Both surgical procedures were performed by Dr Paweł Pawłowicz.

Discussion



The distinction between complex atypical endo­metrial hyperplasia and high-differential endometrial cancer may be difficult and is an important diagnostic problem. Both underestimation and overestimation of the changes are very common and the level of repea­tability of results is questionable, reaching only 40% [7]. Numerous reports also indicate a low correlation between intraoperative and final pathological results. Research conducted by Indermaur et al. have confirmed that intraoperative examination shows a small utility in the definitive diagnosis of pathology in women with a preoperative diagnosis of complex endometrial hyperplasia with atypia (60.8% mismatch).

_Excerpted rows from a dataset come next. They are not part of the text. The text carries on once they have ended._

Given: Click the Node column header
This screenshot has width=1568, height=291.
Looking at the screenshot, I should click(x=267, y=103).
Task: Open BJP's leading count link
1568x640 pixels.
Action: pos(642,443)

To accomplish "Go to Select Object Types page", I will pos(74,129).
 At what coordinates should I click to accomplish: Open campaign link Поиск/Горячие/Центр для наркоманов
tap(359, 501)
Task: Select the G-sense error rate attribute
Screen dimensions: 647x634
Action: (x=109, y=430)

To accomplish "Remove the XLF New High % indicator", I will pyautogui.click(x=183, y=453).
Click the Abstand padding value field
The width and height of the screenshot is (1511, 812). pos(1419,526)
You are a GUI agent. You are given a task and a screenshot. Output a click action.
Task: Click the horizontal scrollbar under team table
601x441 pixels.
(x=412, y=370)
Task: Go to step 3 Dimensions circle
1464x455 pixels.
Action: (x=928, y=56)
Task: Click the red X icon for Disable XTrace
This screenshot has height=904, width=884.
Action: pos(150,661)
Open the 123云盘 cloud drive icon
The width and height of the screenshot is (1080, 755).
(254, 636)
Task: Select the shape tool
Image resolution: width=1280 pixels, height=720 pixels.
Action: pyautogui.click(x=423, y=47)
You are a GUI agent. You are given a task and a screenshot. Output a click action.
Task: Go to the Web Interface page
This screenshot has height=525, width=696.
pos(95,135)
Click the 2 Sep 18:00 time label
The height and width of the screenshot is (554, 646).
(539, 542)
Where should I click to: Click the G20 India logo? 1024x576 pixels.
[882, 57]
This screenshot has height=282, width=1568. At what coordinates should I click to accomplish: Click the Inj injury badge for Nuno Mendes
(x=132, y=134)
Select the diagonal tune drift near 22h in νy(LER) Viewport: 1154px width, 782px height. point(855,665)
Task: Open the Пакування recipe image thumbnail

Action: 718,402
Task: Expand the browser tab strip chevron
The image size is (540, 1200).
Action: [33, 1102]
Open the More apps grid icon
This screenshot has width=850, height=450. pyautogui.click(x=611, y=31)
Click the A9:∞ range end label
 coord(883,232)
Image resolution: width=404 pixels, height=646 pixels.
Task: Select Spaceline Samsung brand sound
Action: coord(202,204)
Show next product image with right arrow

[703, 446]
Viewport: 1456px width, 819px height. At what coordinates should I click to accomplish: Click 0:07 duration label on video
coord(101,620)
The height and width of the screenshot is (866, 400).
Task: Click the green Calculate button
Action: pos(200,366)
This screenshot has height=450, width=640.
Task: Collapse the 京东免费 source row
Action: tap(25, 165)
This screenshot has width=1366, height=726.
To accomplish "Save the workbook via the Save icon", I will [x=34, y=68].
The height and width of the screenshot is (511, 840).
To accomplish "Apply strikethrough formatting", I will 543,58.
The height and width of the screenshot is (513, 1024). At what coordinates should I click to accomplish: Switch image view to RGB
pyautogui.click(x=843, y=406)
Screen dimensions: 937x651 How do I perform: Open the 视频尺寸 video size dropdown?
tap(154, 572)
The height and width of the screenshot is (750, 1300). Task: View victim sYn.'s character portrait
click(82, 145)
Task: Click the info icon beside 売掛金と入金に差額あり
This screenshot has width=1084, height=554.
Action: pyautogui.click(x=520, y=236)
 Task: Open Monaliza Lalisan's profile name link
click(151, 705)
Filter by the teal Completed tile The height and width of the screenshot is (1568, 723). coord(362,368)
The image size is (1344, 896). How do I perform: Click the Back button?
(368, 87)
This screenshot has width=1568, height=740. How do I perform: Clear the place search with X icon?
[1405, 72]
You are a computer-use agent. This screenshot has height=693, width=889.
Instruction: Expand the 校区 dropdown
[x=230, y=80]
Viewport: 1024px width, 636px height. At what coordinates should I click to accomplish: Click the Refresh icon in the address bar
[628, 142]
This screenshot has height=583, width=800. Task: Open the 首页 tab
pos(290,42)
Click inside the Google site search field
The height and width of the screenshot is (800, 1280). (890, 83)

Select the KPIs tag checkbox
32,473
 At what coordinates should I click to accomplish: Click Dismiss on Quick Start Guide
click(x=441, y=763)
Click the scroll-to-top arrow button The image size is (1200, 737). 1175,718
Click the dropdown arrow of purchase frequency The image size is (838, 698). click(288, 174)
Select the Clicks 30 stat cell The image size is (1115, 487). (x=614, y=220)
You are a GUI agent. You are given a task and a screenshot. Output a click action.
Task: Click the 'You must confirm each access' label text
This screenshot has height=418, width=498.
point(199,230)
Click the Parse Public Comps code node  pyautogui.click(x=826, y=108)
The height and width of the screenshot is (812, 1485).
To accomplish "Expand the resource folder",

In 8 of 14 (57%) patients with endometrial hyperplasia diagnosed intraoperatively, the definitive histological examination showed endometrial cancer [9]. According to other authors (data from the Mayo Clinic) with an appropria­tely experienced and trained pathologist, intraoperative results of frozen section analysis are reliable [10].

Evaluation of lymph nodes is a prognostically important factor in cancer of the uterus. Therefore, the removal of nodes is a necessary part of the staging of

the disease and sometimes may have therapeutic rele­vance and improve the prognosis after surgery. Currently it is believed that laparoscopic lymphadenectomy is a method of choice, allowing for better visualization, reduced complications and is less invasive compared to laparotomy [17, 18]. According to publications on coexistent endometrial cancer in patients with atypical endometrial hyperplasia, the majority of cancers are well-differentiated, early-staged malignancies and are most likely considered to be at low risk for lymph node metastasis [11-13]. However, not all patients have low-risk disease. Studies confirm the presence of both high- and low-risk cancers in patient with atypical endometrial hyperplasia [3, 13, 14].

Because of the coexistence of high-risk endometrial cancer in women with a typical endometrial hyper­pla­sia complex and low usefulness of intraoperative tests in detecting tumour invasion, Whyt and colleagues suggested the usefulness of routine ilio-obturator lymphadenectomy in patients with a preoperative diagnosis of complex hyperplasia with atypia. They

found that the information obtained by lymphadenec­tomy carried out simultaneously with hysterectomy had an impact on the choice of treatment approa­ches in 7 of 25 (28%) patients with cancer. The duration of the operation was not significantly prolonged

(16 min), the blood loss was not increased and the time of hospitalization was not prolonged [8].

Bearing in mind that curettage may not sample the entire endometrium and the areas of greatest histological severity may not be evaluated by a histo­logist, colour Doppler sonography and estimation of neovascularization of endometrium can be useful to confirm the real endometrial pathology [15, 16].

There is certainly a need to improve the repeatability of the results of histopathological examination, as well as improving the pre- and intra-operative detection of the coexistence of complex atypical endometrial hyperplasia and endometrial cancer.